### Task objective
Transcribe exactly everything in the data below from the line containing "Instruction: Click the FIELD label" down to the line containing "Given: Select the", both lines included and nothing further.

════

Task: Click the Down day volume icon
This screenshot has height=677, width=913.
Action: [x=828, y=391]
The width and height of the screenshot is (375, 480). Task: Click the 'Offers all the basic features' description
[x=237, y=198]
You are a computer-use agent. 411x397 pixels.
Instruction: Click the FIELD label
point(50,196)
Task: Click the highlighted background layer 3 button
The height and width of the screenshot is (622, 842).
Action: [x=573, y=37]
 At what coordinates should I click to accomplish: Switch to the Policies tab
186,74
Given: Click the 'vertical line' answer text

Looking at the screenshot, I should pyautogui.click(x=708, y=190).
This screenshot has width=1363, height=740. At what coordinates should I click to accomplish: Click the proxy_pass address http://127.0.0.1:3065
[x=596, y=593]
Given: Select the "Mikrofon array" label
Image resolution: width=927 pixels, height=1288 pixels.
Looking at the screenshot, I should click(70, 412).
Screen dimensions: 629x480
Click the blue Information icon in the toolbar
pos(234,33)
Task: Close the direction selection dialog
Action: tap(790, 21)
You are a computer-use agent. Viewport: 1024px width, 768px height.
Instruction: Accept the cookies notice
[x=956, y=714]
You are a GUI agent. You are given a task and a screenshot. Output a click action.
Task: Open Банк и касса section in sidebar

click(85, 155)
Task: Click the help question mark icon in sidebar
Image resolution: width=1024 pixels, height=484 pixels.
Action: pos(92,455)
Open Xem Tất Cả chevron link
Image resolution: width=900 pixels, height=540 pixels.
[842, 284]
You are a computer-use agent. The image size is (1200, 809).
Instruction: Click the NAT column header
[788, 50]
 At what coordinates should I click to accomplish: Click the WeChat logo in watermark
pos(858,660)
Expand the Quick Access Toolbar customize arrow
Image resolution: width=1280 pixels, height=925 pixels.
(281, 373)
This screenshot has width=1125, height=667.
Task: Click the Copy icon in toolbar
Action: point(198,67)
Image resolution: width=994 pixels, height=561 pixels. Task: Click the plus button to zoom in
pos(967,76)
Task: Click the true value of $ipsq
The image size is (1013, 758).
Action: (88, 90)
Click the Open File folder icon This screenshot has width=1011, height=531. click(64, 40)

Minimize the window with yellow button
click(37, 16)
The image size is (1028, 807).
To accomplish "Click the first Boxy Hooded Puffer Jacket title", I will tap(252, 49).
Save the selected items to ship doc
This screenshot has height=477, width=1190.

════

### Response for this exercise
Instruction: Click the FIELD label
point(50,196)
Task: Click the highlighted background layer 3 button
The height and width of the screenshot is (622, 842).
Action: [x=573, y=37]
 At what coordinates should I click to accomplish: Switch to the Policies tab
186,74
Given: Click the 'vertical line' answer text

Looking at the screenshot, I should pyautogui.click(x=708, y=190).
This screenshot has width=1363, height=740. At what coordinates should I click to accomplish: Click the proxy_pass address http://127.0.0.1:3065
[x=596, y=593]
Given: Select the "Mikrofon array" label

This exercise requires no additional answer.